The second section (Numbers 33:16) consists of places visited between the Wilderness of Sinai and the Wilderness of Ẓin (Ḳadesh), viaEzion-geber which was close to Elim or Eloth on the Gulf of Aḳaba (1 Kings 9:26). This is probably a summary of the forty years" wanderings. The Wilderness of Sinai, if not the same as the Wilderness of Ẓin, is a closely adjacent region; and the names do not represent successive stages of one day's march each, but are the names of places, all comparatively near to one another, at which the Israelites encamped for a longer or shorter time. At some of them they must have settled for years. (See prelim. note on ch. 20.)
The third section (Numbers 33:37) contains the march, after the forty years were expired, straight to the borders of Moab, nothing being said of the circuit viathe Gulf of Aḳaba to avoid the Edomites. (See note on Numbers 21:10-11.)

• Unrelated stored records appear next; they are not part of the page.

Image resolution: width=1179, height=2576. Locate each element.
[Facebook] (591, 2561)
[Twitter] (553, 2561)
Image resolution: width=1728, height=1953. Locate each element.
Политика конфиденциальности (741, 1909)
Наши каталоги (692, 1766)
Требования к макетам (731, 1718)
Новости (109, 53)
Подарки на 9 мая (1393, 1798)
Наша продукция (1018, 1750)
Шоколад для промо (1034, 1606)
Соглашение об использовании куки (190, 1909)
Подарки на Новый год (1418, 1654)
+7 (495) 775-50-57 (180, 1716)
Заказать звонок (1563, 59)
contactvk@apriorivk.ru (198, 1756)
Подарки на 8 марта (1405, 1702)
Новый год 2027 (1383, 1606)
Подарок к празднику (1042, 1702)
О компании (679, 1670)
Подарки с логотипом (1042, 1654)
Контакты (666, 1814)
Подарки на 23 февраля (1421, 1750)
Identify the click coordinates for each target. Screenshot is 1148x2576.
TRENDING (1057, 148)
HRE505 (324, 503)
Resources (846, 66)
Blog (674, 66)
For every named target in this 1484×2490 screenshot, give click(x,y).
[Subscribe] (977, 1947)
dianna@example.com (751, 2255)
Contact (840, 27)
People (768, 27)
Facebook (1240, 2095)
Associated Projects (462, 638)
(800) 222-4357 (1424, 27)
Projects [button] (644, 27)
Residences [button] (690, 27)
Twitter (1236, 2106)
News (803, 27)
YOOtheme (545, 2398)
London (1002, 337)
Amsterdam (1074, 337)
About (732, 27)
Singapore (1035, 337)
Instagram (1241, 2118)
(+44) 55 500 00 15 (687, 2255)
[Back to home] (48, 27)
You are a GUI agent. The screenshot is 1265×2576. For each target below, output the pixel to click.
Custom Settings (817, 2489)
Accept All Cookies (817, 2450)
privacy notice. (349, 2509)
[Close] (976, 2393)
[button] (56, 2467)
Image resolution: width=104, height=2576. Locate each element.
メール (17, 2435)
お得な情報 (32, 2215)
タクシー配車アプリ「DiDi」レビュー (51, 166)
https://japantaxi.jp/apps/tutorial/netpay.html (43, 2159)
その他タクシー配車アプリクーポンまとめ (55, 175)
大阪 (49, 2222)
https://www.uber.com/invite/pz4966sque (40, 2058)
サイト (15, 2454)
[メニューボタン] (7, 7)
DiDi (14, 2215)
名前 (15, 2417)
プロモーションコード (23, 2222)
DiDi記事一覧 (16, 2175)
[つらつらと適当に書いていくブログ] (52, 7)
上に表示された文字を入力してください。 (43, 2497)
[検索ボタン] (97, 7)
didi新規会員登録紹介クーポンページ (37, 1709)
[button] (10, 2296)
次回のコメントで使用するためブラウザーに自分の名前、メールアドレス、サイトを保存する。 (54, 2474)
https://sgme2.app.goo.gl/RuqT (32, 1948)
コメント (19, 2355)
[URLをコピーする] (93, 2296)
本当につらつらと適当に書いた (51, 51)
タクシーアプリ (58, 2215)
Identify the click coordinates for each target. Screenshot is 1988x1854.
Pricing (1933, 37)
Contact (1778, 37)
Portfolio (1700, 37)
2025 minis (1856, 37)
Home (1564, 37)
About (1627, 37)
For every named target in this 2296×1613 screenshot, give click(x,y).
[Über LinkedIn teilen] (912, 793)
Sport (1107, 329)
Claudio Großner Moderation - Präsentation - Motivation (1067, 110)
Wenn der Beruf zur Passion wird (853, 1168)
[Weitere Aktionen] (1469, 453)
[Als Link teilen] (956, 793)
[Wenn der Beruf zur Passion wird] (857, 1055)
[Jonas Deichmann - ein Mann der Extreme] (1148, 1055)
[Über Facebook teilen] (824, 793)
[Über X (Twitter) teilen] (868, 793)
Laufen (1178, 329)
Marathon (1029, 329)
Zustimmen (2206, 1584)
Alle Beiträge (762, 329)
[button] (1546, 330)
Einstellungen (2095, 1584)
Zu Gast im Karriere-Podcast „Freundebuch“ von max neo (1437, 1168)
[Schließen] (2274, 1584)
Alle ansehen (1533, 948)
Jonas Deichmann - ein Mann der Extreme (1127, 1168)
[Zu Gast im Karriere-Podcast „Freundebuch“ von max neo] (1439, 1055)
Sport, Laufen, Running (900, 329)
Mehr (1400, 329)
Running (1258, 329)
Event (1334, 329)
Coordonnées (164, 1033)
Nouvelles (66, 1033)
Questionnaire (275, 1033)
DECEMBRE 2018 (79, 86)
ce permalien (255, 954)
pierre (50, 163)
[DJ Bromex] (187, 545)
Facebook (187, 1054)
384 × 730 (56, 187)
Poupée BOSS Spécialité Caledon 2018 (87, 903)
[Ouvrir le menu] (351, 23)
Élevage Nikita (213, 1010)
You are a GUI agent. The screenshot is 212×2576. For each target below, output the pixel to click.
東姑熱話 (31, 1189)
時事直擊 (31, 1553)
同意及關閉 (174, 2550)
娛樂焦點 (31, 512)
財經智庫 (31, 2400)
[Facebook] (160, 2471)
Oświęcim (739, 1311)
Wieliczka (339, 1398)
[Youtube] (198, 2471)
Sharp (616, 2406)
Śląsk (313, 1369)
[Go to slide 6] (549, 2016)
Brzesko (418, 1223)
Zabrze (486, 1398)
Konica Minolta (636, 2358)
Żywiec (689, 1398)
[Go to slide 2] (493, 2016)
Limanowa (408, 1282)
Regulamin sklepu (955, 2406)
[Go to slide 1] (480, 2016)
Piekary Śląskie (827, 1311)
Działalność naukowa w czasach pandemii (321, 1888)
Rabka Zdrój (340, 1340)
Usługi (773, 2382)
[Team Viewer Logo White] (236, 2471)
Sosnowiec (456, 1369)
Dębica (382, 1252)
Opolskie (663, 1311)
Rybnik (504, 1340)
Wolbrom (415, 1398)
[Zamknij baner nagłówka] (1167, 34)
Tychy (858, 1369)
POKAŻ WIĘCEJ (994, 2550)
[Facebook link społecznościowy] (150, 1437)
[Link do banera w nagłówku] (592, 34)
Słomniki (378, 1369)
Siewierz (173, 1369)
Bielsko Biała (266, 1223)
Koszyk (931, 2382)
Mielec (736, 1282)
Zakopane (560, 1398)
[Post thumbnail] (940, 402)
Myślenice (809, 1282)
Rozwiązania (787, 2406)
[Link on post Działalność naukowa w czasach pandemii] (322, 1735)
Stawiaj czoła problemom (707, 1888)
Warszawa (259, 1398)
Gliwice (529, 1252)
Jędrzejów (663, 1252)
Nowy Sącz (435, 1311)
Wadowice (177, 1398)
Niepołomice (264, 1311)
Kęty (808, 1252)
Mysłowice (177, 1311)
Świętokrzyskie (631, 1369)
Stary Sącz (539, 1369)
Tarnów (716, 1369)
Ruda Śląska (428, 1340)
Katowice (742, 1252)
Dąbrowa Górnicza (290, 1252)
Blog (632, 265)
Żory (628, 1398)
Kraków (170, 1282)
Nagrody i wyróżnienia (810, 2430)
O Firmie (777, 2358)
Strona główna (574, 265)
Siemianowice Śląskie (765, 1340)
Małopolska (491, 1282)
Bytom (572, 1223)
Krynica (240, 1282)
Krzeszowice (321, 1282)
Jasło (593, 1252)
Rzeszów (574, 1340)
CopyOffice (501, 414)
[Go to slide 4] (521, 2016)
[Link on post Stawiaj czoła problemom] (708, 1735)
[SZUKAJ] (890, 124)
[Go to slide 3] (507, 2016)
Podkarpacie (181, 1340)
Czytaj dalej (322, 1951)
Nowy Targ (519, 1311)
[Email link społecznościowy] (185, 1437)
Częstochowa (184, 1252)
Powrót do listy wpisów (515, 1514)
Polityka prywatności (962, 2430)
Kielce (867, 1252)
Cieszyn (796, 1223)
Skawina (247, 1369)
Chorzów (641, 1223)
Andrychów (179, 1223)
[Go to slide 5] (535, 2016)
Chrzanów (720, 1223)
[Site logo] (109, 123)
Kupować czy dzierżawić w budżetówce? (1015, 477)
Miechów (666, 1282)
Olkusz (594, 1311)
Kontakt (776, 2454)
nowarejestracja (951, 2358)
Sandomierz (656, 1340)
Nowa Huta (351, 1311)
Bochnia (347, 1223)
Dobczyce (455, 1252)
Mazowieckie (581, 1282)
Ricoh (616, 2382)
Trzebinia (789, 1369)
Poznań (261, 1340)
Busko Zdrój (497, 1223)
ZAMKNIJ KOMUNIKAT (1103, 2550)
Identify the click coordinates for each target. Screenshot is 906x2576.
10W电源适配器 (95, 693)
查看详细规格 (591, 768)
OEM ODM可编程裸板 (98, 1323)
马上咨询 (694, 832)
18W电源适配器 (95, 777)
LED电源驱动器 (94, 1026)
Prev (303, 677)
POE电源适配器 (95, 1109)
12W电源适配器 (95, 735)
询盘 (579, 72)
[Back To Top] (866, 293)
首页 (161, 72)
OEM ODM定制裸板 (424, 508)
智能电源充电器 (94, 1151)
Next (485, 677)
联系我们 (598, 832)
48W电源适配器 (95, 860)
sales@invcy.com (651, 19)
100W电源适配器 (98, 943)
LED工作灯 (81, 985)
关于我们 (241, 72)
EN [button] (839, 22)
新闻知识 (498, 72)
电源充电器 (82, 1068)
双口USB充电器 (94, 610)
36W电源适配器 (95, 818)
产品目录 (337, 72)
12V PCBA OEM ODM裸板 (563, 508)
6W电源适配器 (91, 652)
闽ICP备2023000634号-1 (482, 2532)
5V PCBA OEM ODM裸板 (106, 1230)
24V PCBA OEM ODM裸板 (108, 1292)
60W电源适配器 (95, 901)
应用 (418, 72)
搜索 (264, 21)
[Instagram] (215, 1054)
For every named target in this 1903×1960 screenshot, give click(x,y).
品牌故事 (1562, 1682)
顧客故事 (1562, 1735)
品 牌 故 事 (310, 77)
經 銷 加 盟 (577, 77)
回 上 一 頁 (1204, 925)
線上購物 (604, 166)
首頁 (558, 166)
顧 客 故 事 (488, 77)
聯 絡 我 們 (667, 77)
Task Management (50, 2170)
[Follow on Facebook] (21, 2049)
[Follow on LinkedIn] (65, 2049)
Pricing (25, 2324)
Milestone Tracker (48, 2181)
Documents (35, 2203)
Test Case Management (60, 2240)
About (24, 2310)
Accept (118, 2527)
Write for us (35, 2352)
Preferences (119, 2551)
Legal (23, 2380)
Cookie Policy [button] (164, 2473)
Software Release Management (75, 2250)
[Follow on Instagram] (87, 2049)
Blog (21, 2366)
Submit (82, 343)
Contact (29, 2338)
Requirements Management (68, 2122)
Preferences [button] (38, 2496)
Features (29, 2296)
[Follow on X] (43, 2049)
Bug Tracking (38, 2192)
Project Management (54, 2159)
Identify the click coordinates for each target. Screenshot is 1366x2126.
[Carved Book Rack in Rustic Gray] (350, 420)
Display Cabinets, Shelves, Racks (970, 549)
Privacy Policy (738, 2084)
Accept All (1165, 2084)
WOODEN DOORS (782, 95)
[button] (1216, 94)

Very few of the names have been identified with any certainty, but the general route is clear from the mention of a few well-known places, such as Ezion-geber, at the northern extremity of the eastern arm of the Red Sea, Ḳadesh, in the desert to the S. of Judah, Dibon-Gad, the same as Dibon (see on Numbers 21:30), Nebo, a few miles S. of Heshbon, the mountains of the Abarim (see on Numbers 21:11), and the steppes of Moab.